### Die Aufgabe
Geben Sie aus dem Text zum EU-Impfstoffeinkauf alles von „Verzicht auf separate“ bis hin zu „mit Moderna abgeschlossen.“ erneut wieder, und tauschen Sie dabei „Pfizer“ gegen „Biontech“ aus.

### Lesetext
::::::::
Im vergangenen Jahr hatte sich Israel von Österreich eine Abfuhr geholt. "Wir dachten, es gibt keine andere Option", erklärte Kanzler Kurz Anfang Jänner zum gemeinsamen Einkauf der Corona-Impfstoffe, der über die EU-Kommission organisiert wurde. Im Frühjahr 2020 war der österreichische Kanzler noch mit Israels Ministerpräsident Benjamin Netanjahu in Kontakt, um einen gemeinsamen Impfstoffeinkauf zu organisieren. Kurz hatte damals ganz auf die First-Movers-Gruppe gesetzt, der neben Österreich und Israel auch Tschechien, Australien, Neuseeland, Dänemark, Griechenland und Norwegen angehören.

Verzicht auf separate Verträge

Dann kam der Vorschlag der EU-Kommission, den Einkauf von Impfstoffen für alle Mitgliedsstaaten zentral zu organisieren – und Österreich wollte und konnte sich dem nicht entziehen, wie Kurz erläutert. Es wäre politisch nicht möglich gewesen, wenn sich nur Österreich diesem gemeinsamen Vorhaben entzogen hätte – und auch staatspolitisch nicht schlau. Also gab es eine Absage an Israel, und Österreich verpflichtete sich im Juni 2020, die Impfstoffbeschaffung der EU-Kommission zu überlassen. Ein entsprechendes Dokument wurde am 29. Juni unterzeichnet, darin verpflichteten sich die EU-Mitgliedsstaaten auch, keine separaten Verträge mit den betroffenen Firmen mehr abzuschließen. Im November wurden schließlich Lieferverträge erst mit Pfizer, dann mit Moderna abgeschlossen.

In leitender Funktion auf EU-Ebene war übrigens ein Österreicher in die Beschaffung involviert. Clemens Martin Auer, Sonderbeauftragter im Gesundheitsministerium, sitzt auch im entsprechenden Lenkungsgremium der EU-Kommission.
::::::::
### Untersuchte Daten
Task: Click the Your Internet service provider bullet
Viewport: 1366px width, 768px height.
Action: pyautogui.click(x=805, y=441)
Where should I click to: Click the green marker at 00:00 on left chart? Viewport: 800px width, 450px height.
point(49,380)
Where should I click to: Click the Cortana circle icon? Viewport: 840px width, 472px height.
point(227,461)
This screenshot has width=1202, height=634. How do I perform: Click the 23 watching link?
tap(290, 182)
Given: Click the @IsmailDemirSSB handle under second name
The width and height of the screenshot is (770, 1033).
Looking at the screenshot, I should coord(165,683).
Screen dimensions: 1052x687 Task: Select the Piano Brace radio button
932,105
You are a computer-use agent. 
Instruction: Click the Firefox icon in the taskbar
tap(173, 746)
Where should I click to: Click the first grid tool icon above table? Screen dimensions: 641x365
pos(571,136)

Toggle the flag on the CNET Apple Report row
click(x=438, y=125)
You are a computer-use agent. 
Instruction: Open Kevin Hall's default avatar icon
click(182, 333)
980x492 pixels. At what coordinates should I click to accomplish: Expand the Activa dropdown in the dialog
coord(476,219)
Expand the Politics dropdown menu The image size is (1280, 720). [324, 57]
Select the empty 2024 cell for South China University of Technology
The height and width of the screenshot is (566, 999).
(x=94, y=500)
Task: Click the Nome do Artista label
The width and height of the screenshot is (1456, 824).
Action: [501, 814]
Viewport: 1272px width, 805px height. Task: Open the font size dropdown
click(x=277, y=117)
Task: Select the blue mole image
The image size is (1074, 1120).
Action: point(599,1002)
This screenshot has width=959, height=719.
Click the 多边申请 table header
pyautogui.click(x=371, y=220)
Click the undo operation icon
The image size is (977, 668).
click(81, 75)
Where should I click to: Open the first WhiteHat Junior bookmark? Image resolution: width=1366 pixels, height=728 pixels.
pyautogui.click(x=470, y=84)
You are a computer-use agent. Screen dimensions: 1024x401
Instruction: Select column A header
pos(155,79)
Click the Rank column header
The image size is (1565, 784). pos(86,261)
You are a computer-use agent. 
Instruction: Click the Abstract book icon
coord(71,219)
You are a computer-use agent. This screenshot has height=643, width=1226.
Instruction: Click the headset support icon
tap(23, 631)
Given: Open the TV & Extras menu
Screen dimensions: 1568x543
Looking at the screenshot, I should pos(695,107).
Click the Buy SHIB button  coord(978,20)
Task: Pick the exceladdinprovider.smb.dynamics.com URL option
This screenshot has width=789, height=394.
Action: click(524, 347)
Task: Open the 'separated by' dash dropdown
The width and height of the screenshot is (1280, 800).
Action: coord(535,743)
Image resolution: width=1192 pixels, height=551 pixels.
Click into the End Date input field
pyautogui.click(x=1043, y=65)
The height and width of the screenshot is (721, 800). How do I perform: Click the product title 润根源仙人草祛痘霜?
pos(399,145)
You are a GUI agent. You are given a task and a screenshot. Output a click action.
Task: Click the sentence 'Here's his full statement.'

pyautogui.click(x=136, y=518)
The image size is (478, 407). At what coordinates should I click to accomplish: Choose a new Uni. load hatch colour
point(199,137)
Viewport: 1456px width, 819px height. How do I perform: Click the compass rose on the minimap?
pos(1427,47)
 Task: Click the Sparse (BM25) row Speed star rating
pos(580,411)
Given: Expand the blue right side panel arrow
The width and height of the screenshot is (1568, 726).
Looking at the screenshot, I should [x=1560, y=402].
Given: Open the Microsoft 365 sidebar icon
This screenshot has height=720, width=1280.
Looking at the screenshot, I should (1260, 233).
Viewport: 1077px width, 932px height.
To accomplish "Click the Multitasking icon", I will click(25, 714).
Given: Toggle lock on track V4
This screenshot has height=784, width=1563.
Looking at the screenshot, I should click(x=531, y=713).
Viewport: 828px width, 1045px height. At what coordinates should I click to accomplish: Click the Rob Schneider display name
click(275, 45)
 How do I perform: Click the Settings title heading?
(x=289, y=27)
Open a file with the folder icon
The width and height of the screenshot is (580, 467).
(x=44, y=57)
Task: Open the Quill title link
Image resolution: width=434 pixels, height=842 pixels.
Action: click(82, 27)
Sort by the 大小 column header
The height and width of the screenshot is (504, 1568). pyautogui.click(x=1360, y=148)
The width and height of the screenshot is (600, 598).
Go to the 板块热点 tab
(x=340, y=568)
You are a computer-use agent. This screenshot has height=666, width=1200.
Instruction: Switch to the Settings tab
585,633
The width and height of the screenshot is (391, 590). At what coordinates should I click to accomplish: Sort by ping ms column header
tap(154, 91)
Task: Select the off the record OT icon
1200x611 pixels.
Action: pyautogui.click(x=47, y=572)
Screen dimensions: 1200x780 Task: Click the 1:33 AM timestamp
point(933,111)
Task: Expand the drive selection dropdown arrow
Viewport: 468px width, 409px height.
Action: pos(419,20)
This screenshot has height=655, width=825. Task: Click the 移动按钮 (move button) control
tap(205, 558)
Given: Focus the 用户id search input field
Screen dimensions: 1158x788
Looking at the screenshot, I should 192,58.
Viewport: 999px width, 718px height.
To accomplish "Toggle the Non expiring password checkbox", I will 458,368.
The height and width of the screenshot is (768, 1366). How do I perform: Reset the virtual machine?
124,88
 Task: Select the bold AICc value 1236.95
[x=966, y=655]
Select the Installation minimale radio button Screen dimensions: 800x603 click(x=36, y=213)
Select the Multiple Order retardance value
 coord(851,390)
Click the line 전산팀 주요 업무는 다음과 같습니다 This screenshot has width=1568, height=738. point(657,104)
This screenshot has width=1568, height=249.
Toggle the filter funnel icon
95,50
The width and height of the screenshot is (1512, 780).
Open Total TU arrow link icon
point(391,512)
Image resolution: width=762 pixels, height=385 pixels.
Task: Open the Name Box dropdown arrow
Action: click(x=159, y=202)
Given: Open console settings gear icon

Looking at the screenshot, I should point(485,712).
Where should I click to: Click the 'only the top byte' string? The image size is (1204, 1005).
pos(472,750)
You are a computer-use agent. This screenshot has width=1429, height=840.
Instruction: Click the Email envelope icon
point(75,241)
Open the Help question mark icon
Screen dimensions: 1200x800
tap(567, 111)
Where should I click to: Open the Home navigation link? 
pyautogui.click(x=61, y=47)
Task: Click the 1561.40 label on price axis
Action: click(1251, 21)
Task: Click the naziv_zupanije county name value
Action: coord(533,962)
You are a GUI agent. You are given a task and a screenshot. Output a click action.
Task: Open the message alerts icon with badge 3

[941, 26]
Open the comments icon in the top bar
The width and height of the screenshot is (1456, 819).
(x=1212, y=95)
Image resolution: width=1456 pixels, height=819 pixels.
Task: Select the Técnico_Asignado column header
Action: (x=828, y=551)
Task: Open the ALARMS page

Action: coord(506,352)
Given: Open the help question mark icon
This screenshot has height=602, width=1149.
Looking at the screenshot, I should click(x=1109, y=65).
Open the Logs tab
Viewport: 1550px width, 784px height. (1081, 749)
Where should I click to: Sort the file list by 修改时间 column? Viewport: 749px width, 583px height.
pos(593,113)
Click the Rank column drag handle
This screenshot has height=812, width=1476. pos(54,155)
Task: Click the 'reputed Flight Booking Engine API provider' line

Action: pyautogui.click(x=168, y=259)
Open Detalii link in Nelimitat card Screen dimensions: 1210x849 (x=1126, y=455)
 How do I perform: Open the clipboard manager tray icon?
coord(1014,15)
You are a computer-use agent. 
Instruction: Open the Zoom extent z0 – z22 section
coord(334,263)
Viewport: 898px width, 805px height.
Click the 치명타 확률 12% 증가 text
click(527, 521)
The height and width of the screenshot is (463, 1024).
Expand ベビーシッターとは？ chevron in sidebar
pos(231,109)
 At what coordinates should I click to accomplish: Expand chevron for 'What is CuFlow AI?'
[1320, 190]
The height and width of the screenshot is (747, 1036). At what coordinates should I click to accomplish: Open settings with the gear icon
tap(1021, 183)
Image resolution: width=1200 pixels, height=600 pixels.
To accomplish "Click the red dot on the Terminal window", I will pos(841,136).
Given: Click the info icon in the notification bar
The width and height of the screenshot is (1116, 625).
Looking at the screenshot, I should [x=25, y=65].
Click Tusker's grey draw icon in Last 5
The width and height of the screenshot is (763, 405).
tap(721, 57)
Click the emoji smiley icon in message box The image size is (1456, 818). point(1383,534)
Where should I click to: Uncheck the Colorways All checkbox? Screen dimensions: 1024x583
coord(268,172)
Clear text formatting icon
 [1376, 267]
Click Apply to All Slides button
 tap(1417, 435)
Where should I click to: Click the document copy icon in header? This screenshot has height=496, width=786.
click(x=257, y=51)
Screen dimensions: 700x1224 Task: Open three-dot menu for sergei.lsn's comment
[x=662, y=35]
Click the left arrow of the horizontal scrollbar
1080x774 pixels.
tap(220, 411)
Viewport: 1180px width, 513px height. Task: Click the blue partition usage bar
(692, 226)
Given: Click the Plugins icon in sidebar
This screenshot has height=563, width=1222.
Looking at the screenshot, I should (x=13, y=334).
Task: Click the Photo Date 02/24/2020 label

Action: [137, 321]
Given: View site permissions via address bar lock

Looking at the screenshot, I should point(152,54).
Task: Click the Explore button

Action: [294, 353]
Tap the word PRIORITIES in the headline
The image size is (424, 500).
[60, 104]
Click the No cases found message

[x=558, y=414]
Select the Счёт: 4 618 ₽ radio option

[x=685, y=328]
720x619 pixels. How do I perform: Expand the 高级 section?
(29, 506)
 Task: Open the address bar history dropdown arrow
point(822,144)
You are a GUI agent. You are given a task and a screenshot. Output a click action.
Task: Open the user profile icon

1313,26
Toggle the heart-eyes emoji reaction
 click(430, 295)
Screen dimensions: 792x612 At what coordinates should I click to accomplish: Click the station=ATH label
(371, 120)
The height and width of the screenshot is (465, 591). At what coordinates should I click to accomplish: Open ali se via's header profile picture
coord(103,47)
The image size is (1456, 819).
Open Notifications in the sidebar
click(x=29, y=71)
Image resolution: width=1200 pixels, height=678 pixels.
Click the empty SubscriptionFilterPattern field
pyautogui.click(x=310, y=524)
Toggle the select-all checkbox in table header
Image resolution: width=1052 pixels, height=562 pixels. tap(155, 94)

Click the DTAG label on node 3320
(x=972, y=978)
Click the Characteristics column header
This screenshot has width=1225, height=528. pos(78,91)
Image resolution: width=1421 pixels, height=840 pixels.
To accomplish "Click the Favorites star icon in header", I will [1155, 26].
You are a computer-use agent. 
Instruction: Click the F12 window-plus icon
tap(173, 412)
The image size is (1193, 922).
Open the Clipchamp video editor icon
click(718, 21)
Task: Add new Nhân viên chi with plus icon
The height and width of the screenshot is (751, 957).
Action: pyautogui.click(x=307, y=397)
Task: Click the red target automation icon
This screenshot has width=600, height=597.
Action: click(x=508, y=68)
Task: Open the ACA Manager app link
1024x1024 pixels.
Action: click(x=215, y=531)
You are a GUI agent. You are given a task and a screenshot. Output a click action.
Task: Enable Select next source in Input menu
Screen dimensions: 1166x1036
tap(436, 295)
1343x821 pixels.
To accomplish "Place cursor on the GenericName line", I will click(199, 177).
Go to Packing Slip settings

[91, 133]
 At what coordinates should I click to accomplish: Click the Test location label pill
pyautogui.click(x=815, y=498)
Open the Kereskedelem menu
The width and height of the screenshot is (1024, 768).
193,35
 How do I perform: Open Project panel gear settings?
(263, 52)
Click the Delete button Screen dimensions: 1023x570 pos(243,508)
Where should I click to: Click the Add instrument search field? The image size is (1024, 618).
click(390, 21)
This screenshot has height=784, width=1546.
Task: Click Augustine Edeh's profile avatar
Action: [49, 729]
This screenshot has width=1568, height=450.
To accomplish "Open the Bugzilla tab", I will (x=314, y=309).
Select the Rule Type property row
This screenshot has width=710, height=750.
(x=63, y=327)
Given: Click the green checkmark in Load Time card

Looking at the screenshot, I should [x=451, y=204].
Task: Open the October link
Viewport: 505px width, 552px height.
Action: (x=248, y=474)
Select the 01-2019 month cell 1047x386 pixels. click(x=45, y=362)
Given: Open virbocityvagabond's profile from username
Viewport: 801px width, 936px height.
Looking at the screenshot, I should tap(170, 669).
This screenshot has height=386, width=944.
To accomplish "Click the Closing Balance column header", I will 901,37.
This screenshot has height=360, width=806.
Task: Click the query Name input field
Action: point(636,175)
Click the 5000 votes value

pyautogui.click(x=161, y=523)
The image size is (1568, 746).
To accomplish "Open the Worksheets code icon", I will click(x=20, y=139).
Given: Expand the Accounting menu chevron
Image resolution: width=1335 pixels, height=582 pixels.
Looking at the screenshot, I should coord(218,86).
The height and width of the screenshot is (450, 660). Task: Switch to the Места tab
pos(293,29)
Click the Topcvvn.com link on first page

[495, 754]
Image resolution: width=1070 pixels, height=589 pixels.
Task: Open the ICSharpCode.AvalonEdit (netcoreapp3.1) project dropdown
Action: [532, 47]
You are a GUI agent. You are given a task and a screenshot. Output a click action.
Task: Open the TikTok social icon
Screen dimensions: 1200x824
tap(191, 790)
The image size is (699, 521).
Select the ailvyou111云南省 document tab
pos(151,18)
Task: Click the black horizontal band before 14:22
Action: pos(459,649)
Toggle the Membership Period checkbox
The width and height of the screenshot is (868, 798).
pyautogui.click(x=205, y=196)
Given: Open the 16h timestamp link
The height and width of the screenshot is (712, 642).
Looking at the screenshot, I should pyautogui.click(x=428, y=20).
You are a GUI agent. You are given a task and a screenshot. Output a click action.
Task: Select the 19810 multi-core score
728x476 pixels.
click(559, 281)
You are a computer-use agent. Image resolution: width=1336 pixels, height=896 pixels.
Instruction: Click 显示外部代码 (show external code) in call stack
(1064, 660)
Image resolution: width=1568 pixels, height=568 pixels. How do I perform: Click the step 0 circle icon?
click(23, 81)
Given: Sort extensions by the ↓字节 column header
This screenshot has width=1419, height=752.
::::::::
### Antwort
Verzicht auf separate Verträge

Dann kam der Vorschlag der EU-Kommission, den Einkauf von Impfstoffen für alle Mitgliedsstaaten zentral zu organisieren – und Österreich wollte und konnte sich dem nicht entziehen, wie Kurz erläutert. Es wäre politisch nicht möglich gewesen, wenn sich nur Österreich diesem gemeinsamen Vorhaben entzogen hätte – und auch staatspolitisch nicht schlau. Also gab es eine Absage an Israel, und Österreich verpflichtete sich im Juni 2020, die Impfstoffbeschaffung der EU-Kommission zu überlassen. Ein entsprechendes Dokument wurde am 29. Juni unterzeichnet, darin verpflichteten sich die EU-Mitgliedsstaaten auch, keine separaten Verträge mit den betroffenen Firmen mehr abzuschließen. Im November wurden schließlich Lieferverträge erst mit Biontech, dann mit Moderna abgeschlossen.